Mecz w Płocku - Artyści wygrali!

  • 2004-05-07 19:53
Tegoroczny mecz w Płocku jest już historią. Padła tylko jedna bramka - dla drużyny RAP. Obie reprezentacje stoczyły bardzo interesujący pojedynek, w czasie którego padło wiele strzałów na bramkę, zarówno z jednej, jak i z drugiej strony.

Jak donosili nasi redaktorzy, którzy obserwowali to spotkanie na stadionie im. Kazimierza Górskiego, w Płocku panowała dość chłodna pogoda, było pochmurno, ale nie padał deszcz. Trybuny zostały wypełnione do połowy przez licznie zgromadzonych kibiców obu drużyn. Mecz cieszył się sporym zainteresowaniem także i dziennikarzy. Adam Małysz, nasz najlepszy skoczek był gorąco witany i dopingowany przez wszystkich. Duże brawa zbierali także pozostali członkowie skokowej drużyny, którzy przyjechali na zaproszenie naszego Mistrza..

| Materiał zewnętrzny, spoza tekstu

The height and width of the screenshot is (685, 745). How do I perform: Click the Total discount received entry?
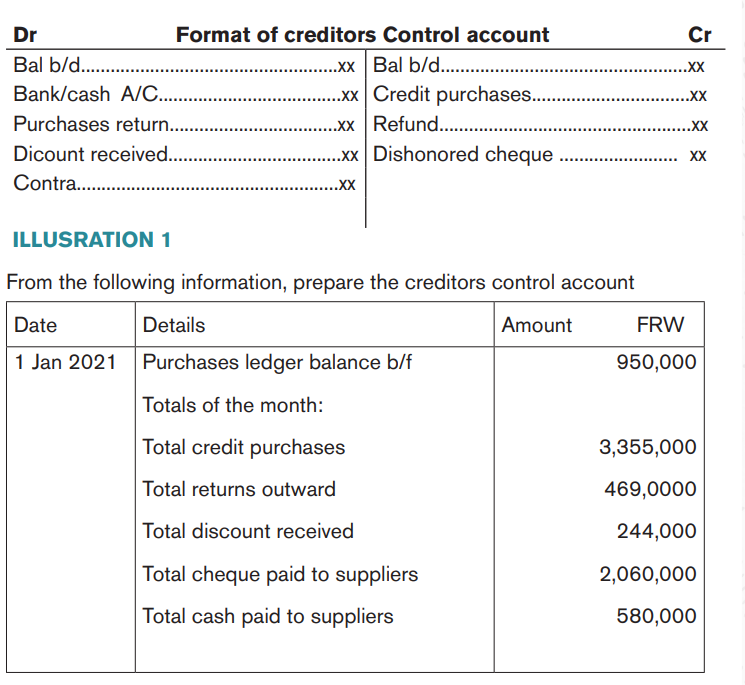248,531
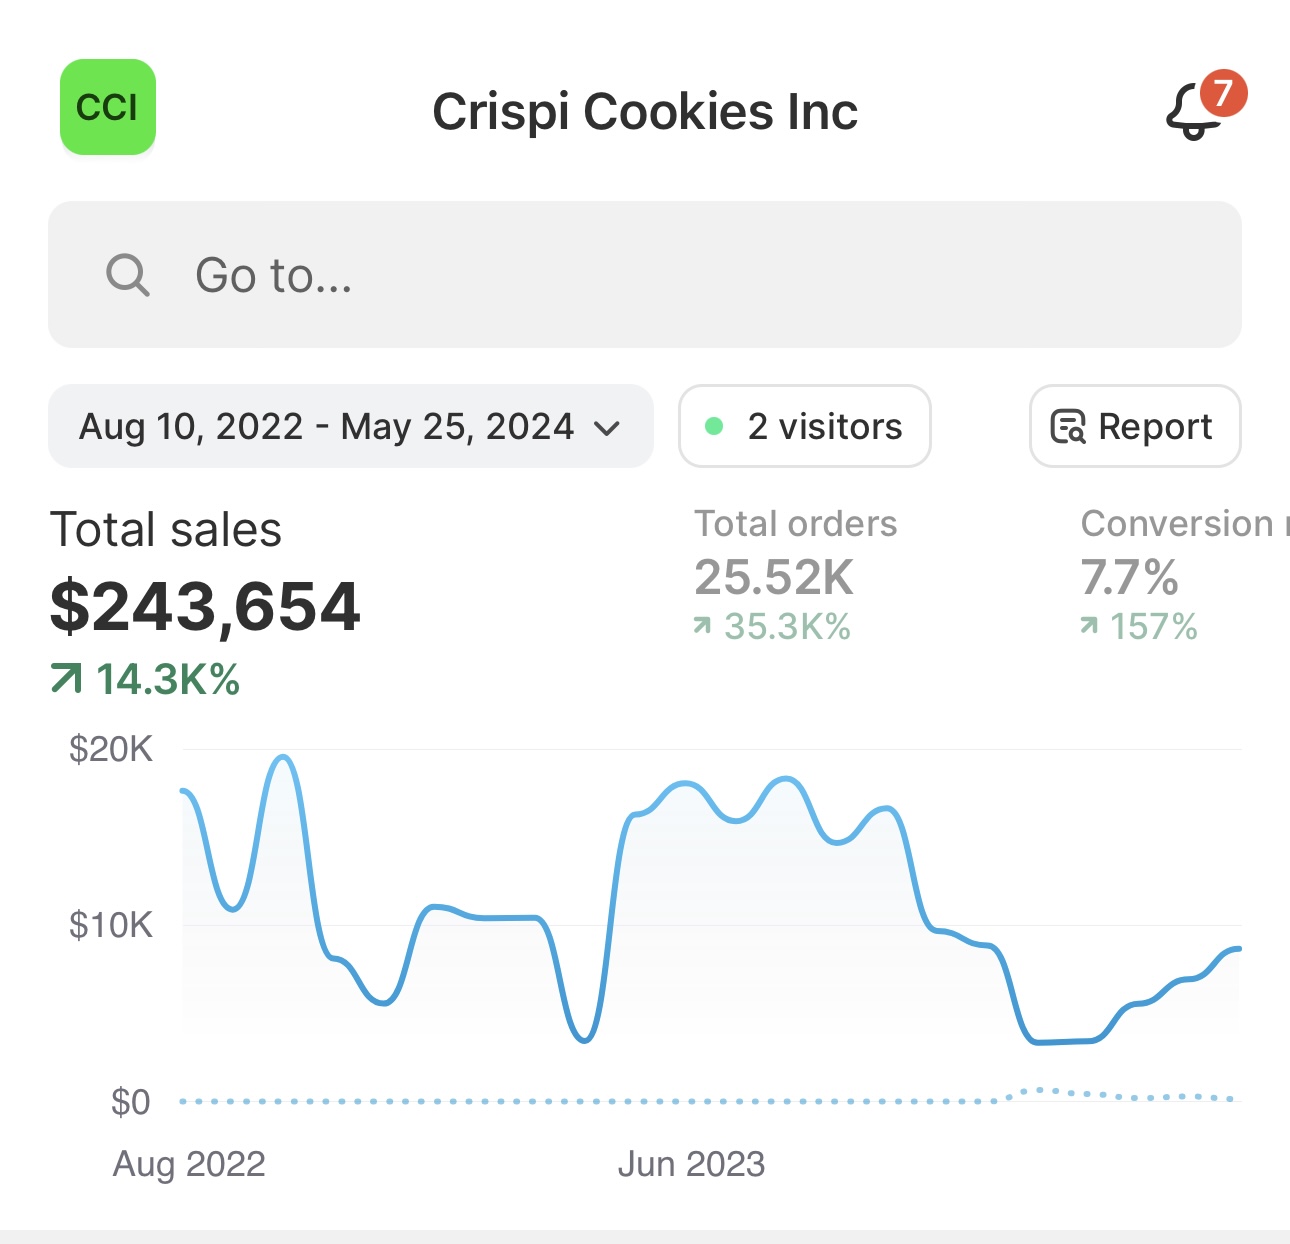Click the Report document icon
Image resolution: width=1290 pixels, height=1244 pixels.
[x=1068, y=427]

Trener Engel miał bardzo wielu kandydatów do gry, dlatego dokonywał dość częstych zmian. Po pierwszych 10 minutach spotkania, na boisko weszli m.in. Martin Schmitt, Bjoern Einar Romoeren i Andreas Kuettel. Tymczasem walka obu ekip była bardzo zacięta. Już w ósmej minucie meczu zawodnik RAP miał okazję do zdobycia pierwszej bramki, jednak ten zamiar mu się nie powiódł.

W pierwszym kwadransie gry szansę na zdobycie gola mieli artyści, a w drugim na uwagę zasłużyła akcja, którą przeprowadziło 3 skoczków na 2 artystów. Niestety, mistrzowie skoczni nie zdobyli bramki - piłka przeleciała tuż nad poprzeczką.

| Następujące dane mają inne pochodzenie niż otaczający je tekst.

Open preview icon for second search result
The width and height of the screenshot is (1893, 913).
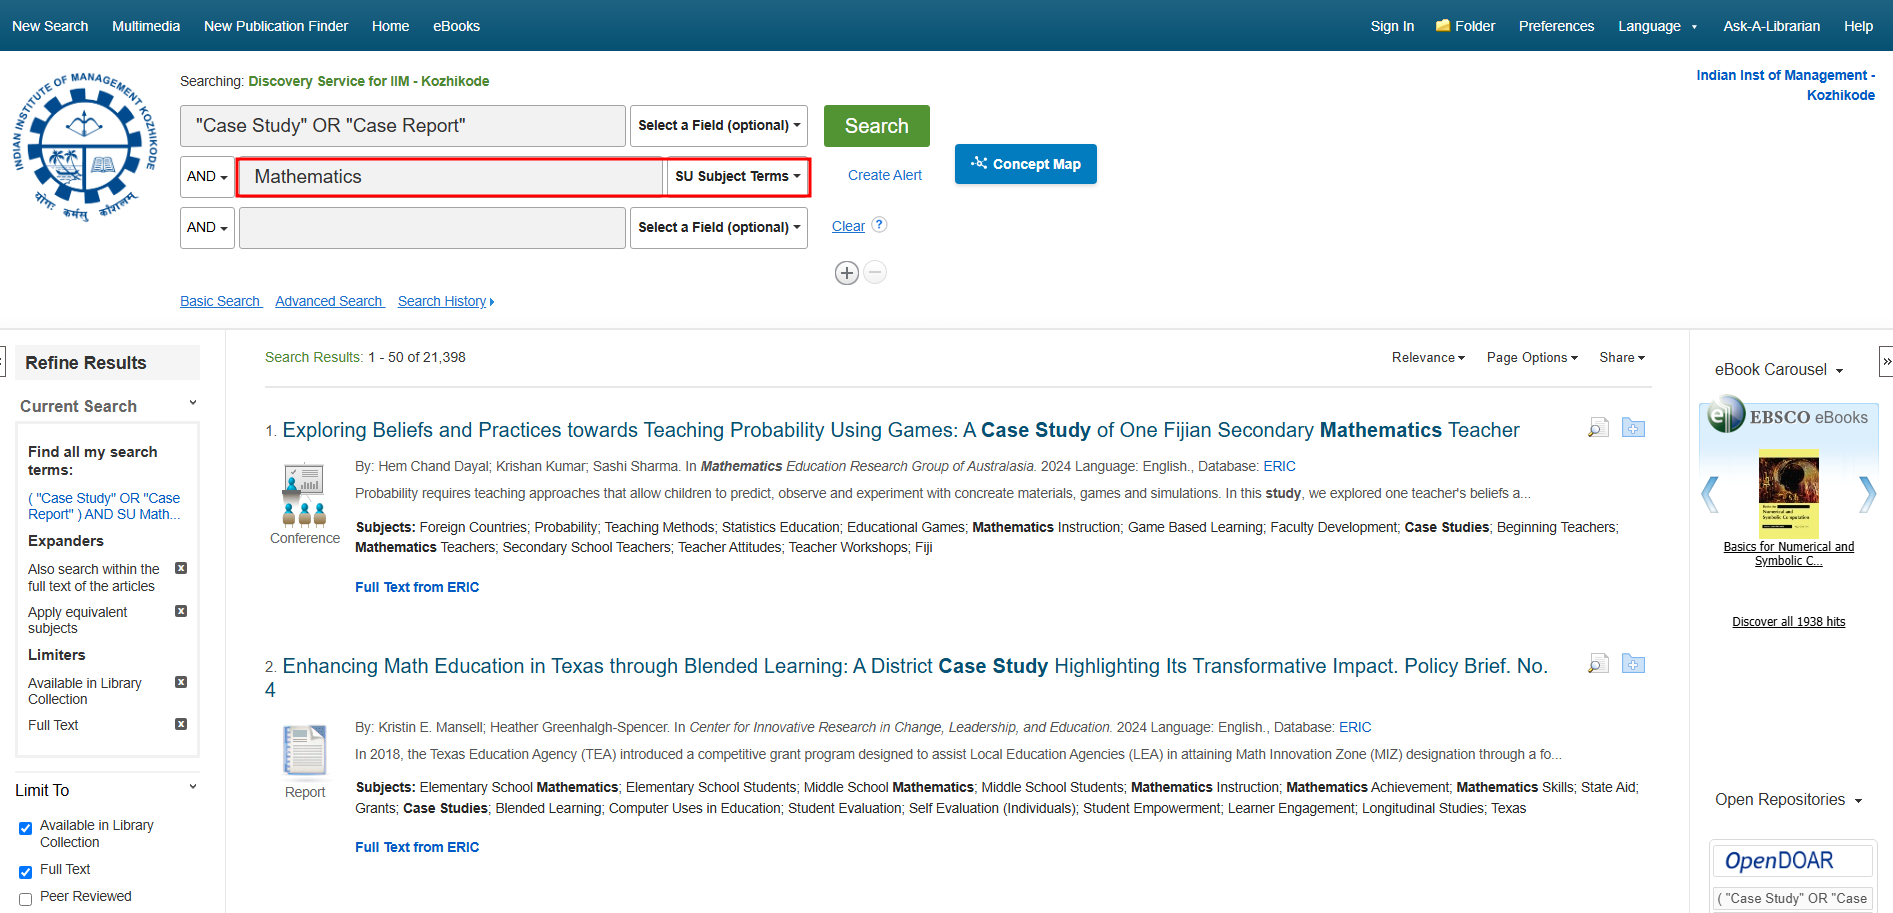[1598, 664]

Po 30 minutach wynik był w dalszym ciągu remisowy: 0:0.

W 37 minucie nastąpiła zmiana rezultatu: na 0:1 dla Reprezentacji Artystów. Strzelcem bramki był Maciej Kubica. Do końca trwania tej części spotkania wynik nie uległ zmianie i pierwsza połowa meczu zakończyła się rezultatem 0:1 dla RAP.

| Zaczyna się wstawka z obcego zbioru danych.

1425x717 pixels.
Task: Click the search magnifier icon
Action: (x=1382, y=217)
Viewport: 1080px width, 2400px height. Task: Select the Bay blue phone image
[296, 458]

O godzinie 19.41 rozpoczęła się druga połowa spotkania na boisku Wisły Płock. W miejsce Svena Hannawalda zagrał Markus Schick. Skoczkowie ostro ruszyli do natarcia. W dwie minuty po rozpoczęciu, bardzo ładną akcję przeprowadziła drużyna sportowców, a Andreas Kuettel popisał się dobrym strzałem, jednak bramkarz artystów bronił niezwykle skutecznie. W 56 minucie groźnie zaatakowała RAP, ale bardzo dobrze interweniował bramkarz drużyny narciarskiej - Adam Matysek. Sześć minut później skoczkowie znów ruszyli do natarcia, bramkarz RAPu był zmuszony do wyjścia na środek boiska, aby złapać piłkę. Następnie trener kadry "B", Stefan Horngacher nie trafił do pustej bramki, ku rozpaczy fanów skoków narciarskich. Natomiast minutę później Simon Ammann również nie wykorzystał sytuacji podbramkowej - przestrzelił.

Mecz zakończył się w 73 minucie wynikiem 0:1 dla RAPu. Skoczkowie nie zdołali odrobić strat z pierwszej połowy, jednak druga część spotkania była ciekawsza, gdyż gra bardzo często toczyła się w środku pola i odnotowano więcej strzałów na bramkę. Teraz wszyscy przeniosą się na Śląsk, do Chorzowa, gdzie rozegrany zostanie następny mecz.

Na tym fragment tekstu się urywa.